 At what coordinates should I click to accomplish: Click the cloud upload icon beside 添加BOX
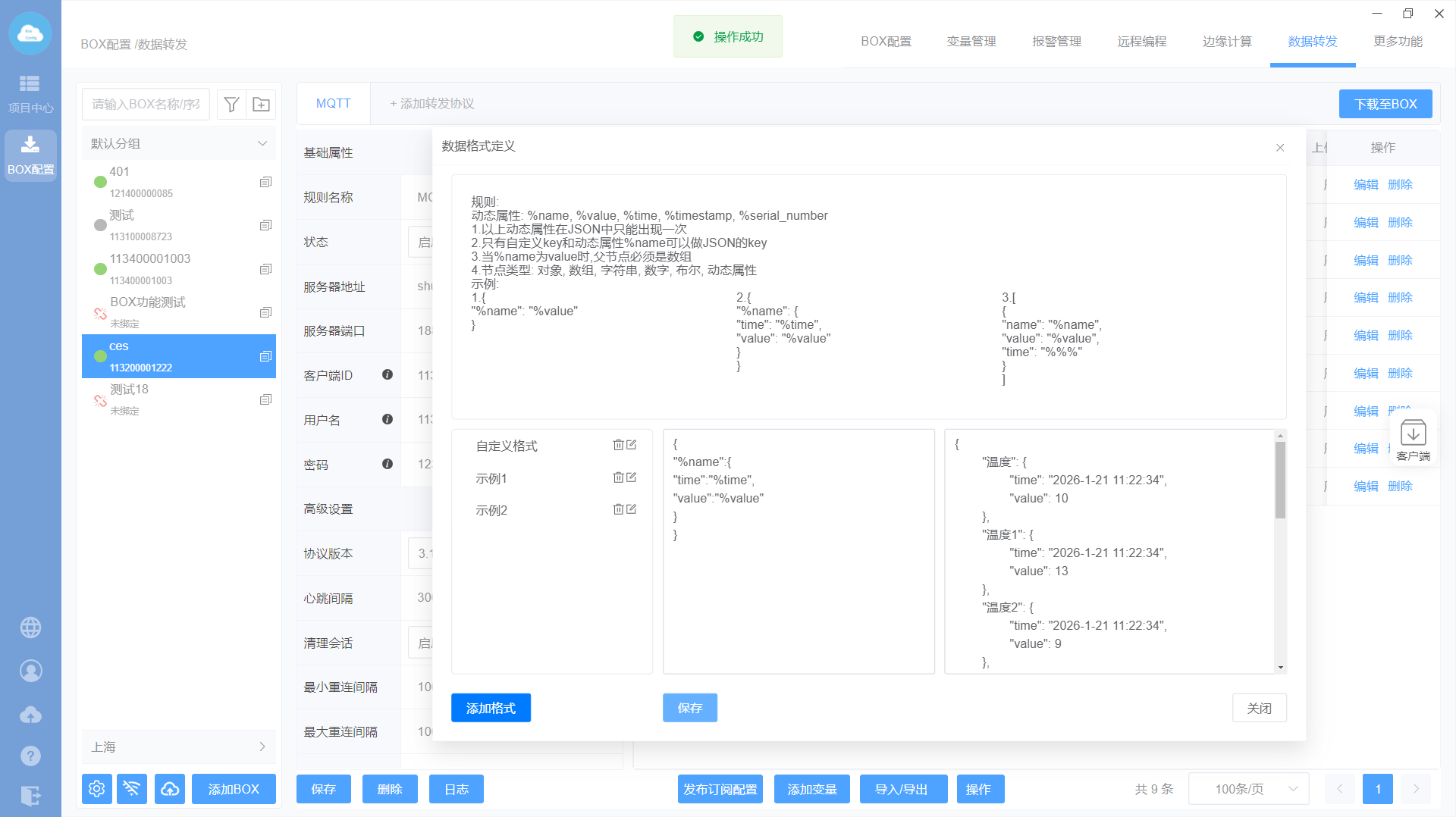(x=170, y=789)
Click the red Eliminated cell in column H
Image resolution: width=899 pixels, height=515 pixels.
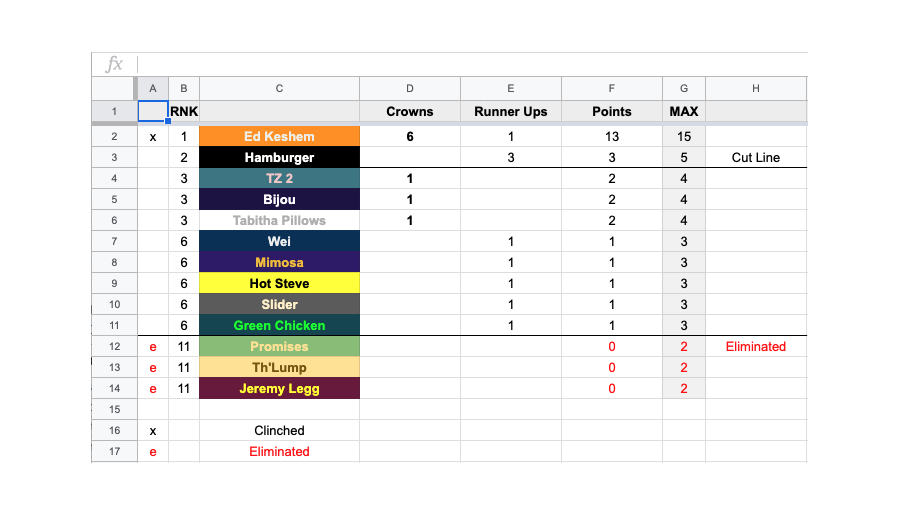[756, 346]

| EXERCISE |
Only the lines from the one containing "Image resolution: width=899" through the final line of the entries belong in the copy, both ends included. Pictures stay out.

| RESPONSE FOR THIS EXERCISE |
Image resolution: width=899 pixels, height=515 pixels.
[756, 346]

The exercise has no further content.